The majority of the episode was filmed at Pinewood Studios in Buckinghamshire, where the design team built a believable replica of an Orient Express carriage.
Agatha Christie took her first journey on the Orient Express in late 1928. Months later, in February 1929, the Orient Express was marooned for six days near Cherkeskoy, Turkey due to a blizzard. In December 1931, Christie's return journey on the Orient Express was delayed for 24 hours due to a flood which washed away sections of track. Christie used these elements as inspirations for her novel.
The Orient Express passenger train service was created in 1883, originally covering the distance from Paris to Vienna. In 1889. the eastern terminus of the line was moved to Constantinople, capital of the Ottoman Empire (renamed to Istanbul in 1930). The service continued to operate with minor changes until 1977.

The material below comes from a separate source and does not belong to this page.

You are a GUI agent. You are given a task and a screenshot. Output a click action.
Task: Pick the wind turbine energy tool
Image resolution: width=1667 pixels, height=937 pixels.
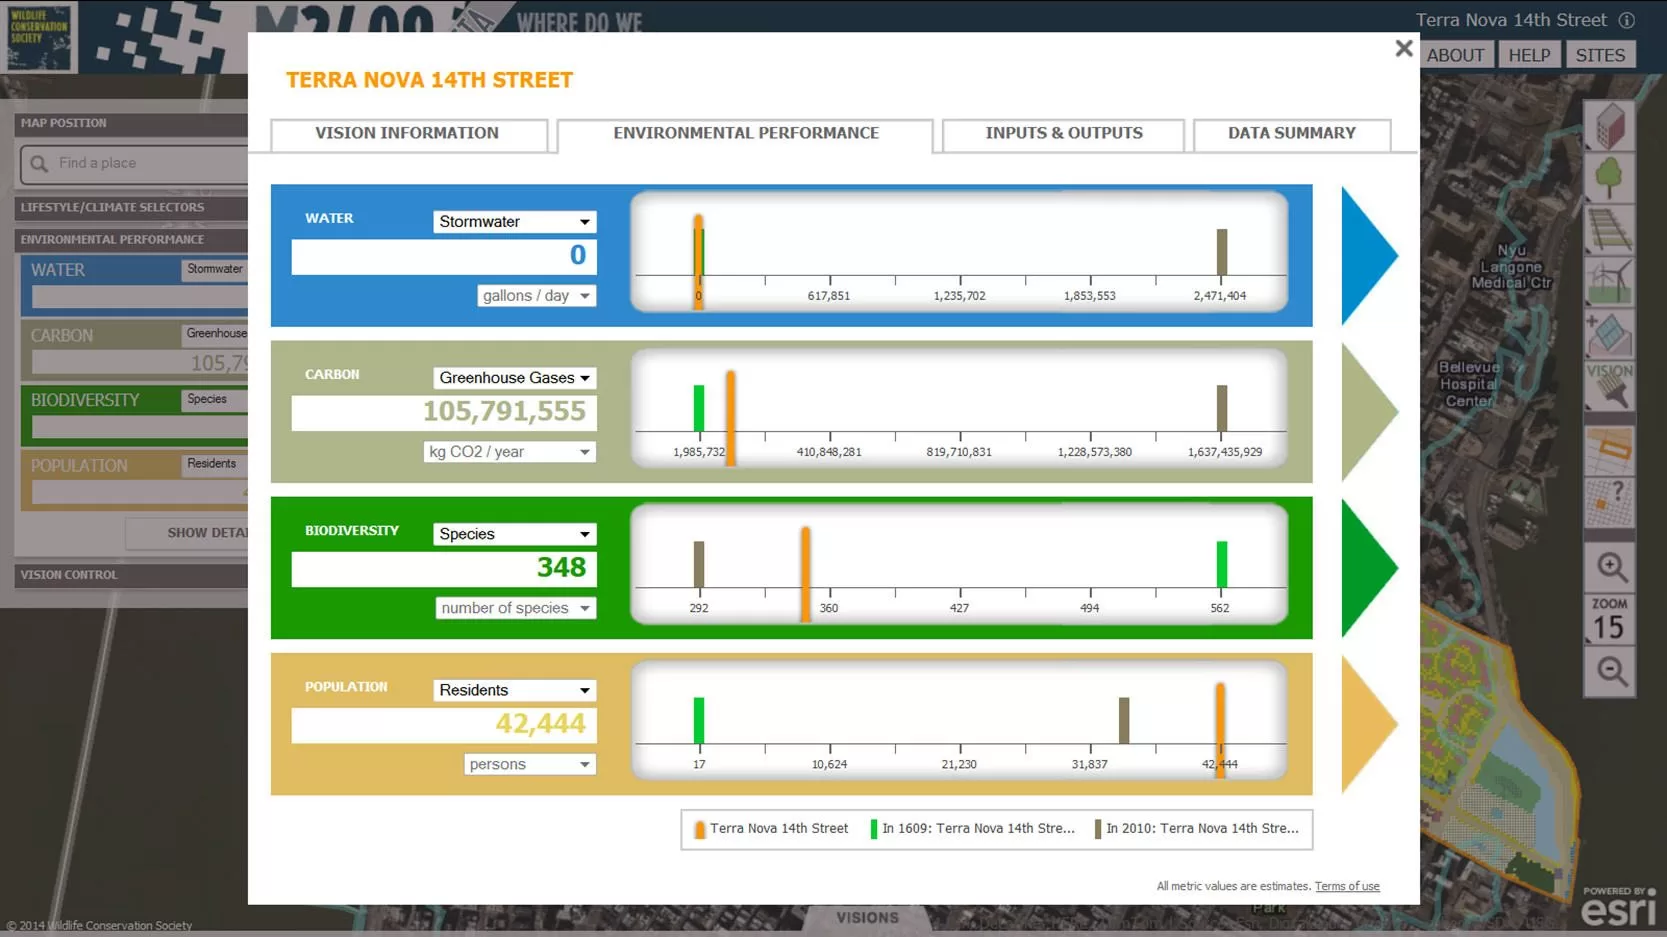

At the time of the original novel's publication in January, 1934, nobody had been arrested for the kidnapping and murder of Charles Augustus Lindbergh Jr. The case was unsolved. In September 1934, German carpenter Richard Hauptmann was arrested for the crimes. His trial lasted from January 2 to February 13, 1935, and he was found guilty of first-degree murder. Hauptmann was executed on April 3, 1936, dying in the electric chair.
From Andrew Martin's Night Trains: The Rise and Fall of the Sleeper, Chapter 6 NVR refers to the Nene Valley Railway near Peterborough in the UK The NVR runs a Blue-Train-themed dining evenings ... The mocked up bar car will strike many visitors as being mysteriously familiar, because it stands in for the W-L [Wagons-Lits] dining car in the version of Murder on the Orient Express made in 2010 by ITV, and starring David Suchet as Poirot. In fact, there was never any bar car on the Orient Express, but for filming purposes, it is easier to muster the dozen suspects in a bar car than a restaurant car, which is where Poirot convenes them in the novel.